> Action item
Give the lines again exactly as they appear, beginning at the one with "info@francescadelperugiaphotography.it (206, 1104)" and ending at the last line of the records.

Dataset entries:
══════════

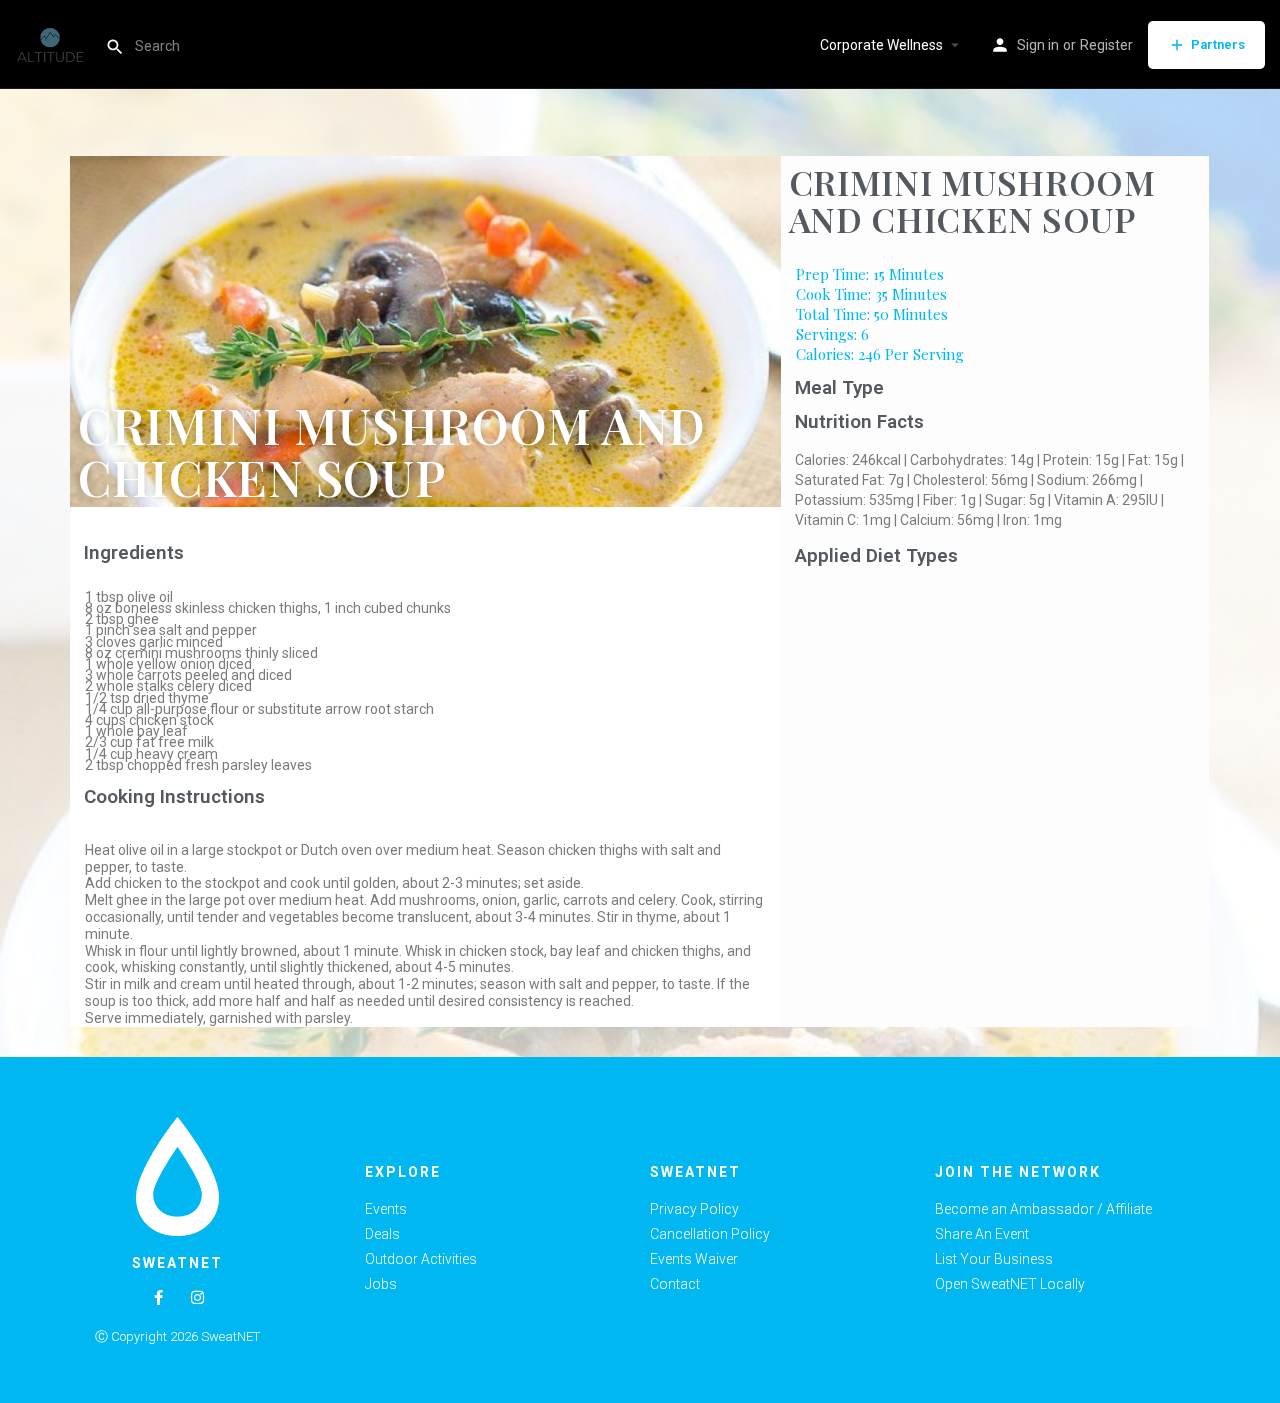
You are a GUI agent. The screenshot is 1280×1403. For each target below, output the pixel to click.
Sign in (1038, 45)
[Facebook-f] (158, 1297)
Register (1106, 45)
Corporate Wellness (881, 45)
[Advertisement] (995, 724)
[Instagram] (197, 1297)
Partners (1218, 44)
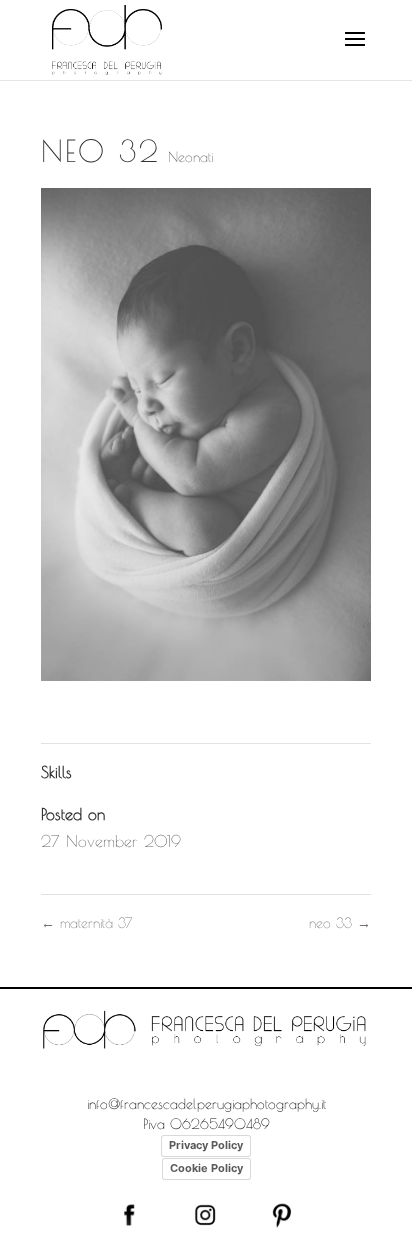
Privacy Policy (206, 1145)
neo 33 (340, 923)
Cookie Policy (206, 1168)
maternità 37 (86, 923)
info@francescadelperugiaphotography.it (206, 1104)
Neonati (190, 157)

══════════

> Response box
info@francescadelperugiaphotography.it (206, 1104)
Neonati (190, 157)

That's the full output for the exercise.